- _Your task_: Look below for the line containing "Click the home icon in the browser toolbar". Write out that line and the rest through the last one, exactly as they appear, but without pictures.

- _Data to process_:

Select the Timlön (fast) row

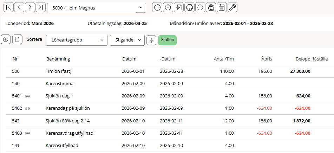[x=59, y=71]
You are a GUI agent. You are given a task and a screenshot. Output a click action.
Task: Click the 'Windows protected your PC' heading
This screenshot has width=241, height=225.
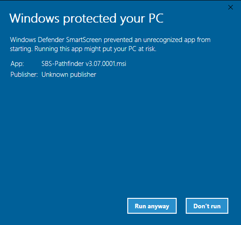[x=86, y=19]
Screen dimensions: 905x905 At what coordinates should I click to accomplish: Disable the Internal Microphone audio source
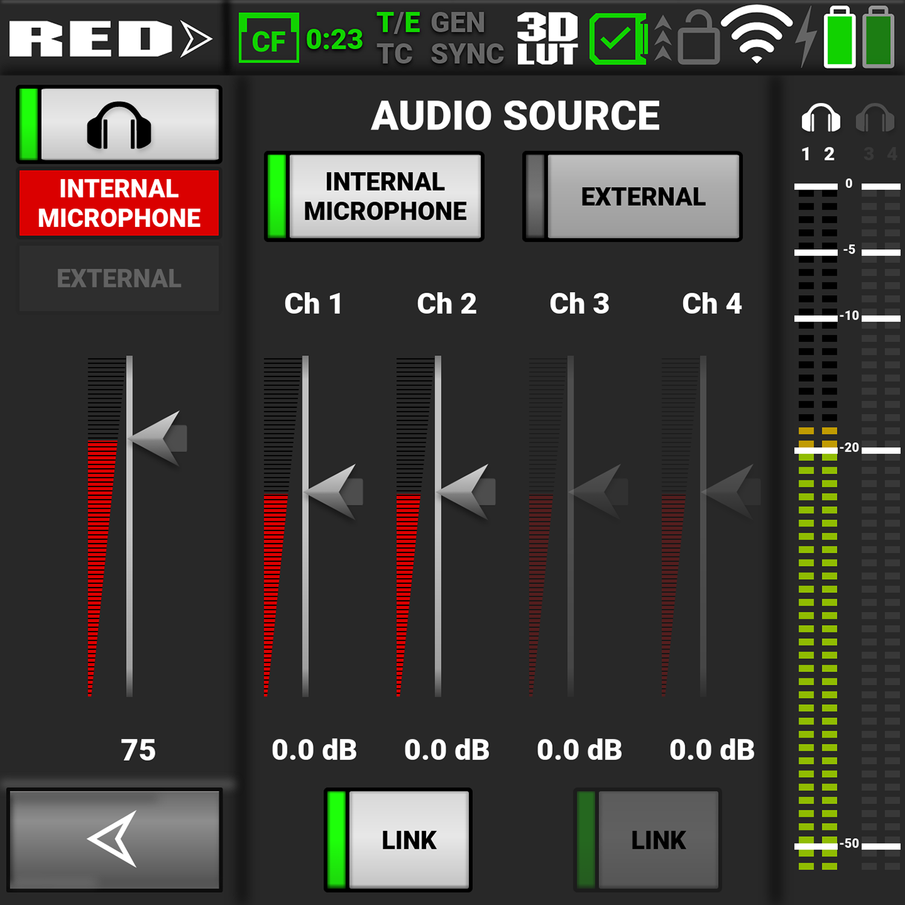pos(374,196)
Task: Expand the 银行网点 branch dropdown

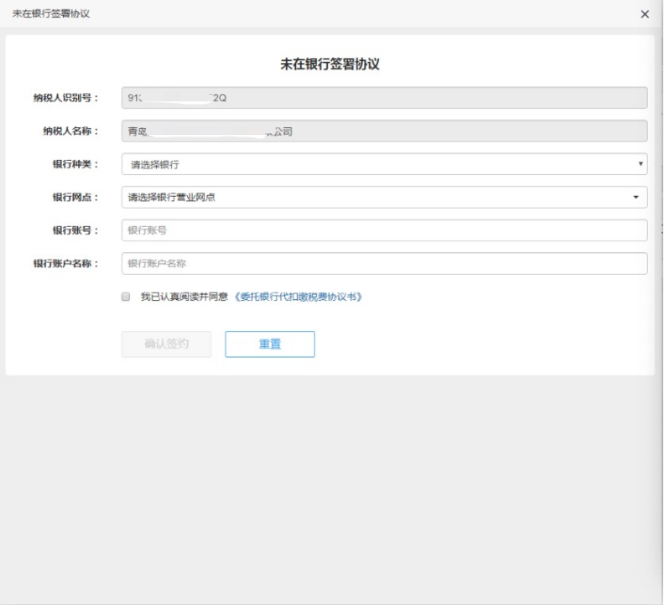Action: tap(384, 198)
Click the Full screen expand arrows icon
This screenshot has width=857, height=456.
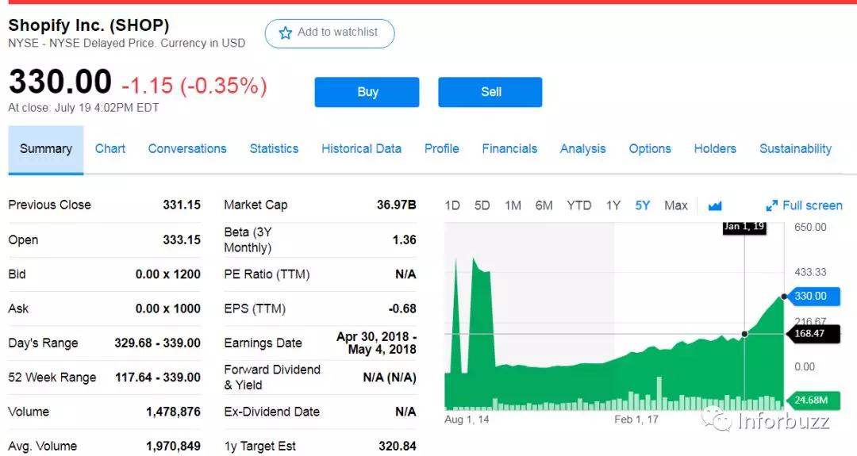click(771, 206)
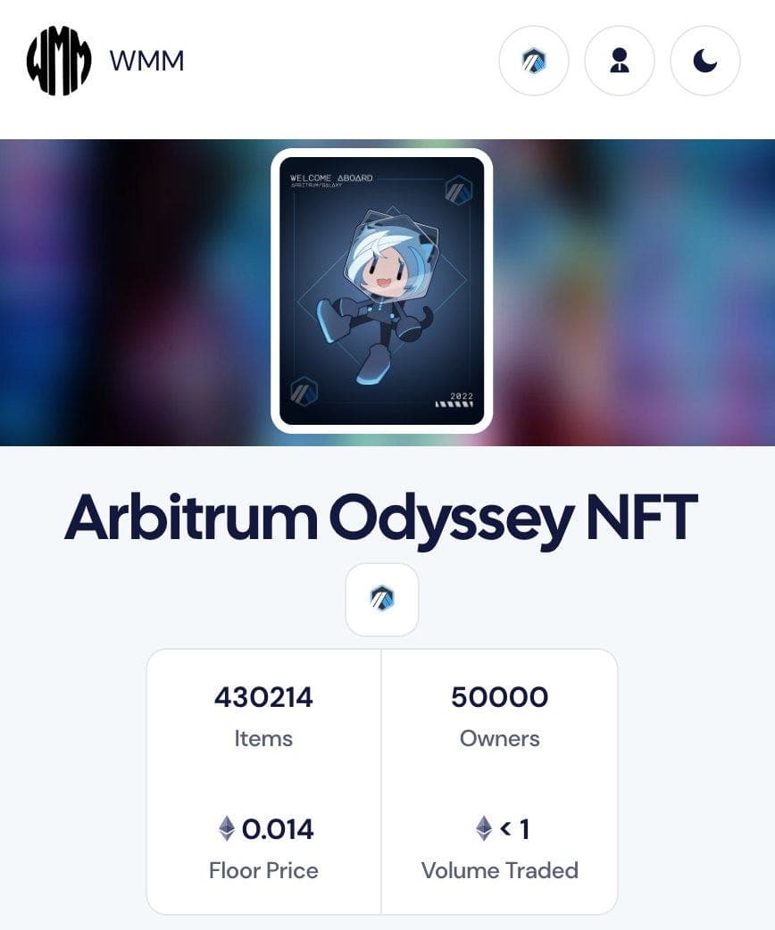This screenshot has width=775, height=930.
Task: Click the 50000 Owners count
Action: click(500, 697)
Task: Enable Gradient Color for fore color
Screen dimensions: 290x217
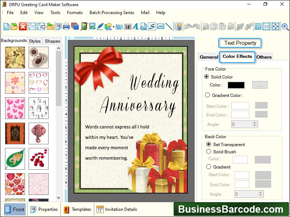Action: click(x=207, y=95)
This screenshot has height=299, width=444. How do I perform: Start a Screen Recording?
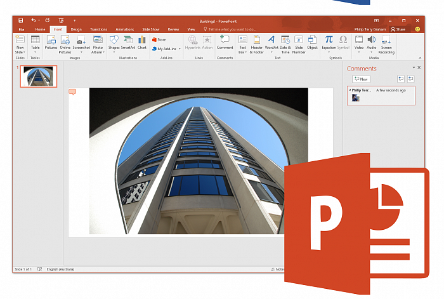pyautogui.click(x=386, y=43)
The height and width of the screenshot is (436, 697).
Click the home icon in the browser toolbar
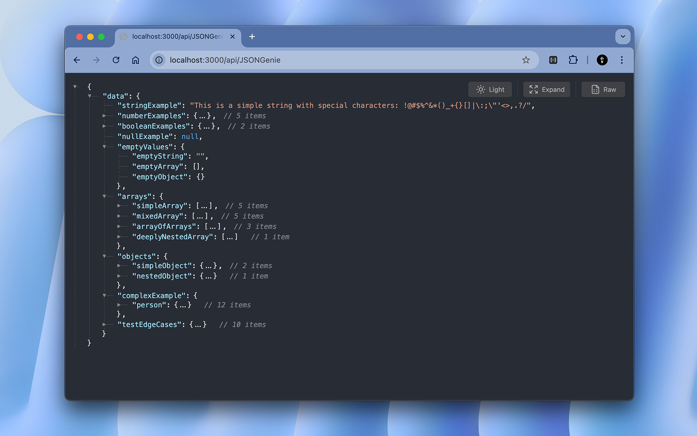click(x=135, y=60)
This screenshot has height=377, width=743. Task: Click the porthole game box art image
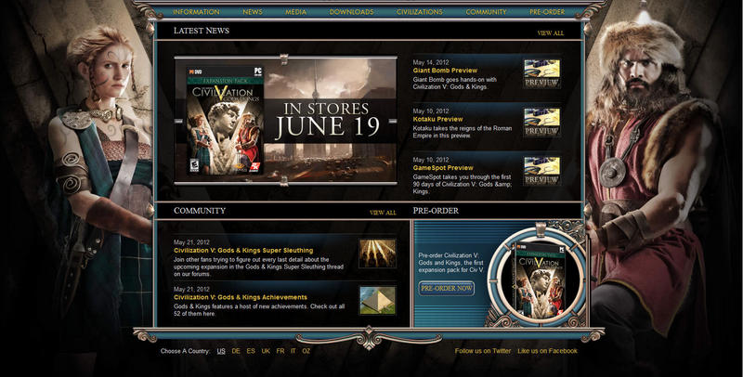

- _The completed task_:
Click the home icon in the browser toolbar
click(x=135, y=60)
This screenshot has height=377, width=743. Task: Click the porthole game box art image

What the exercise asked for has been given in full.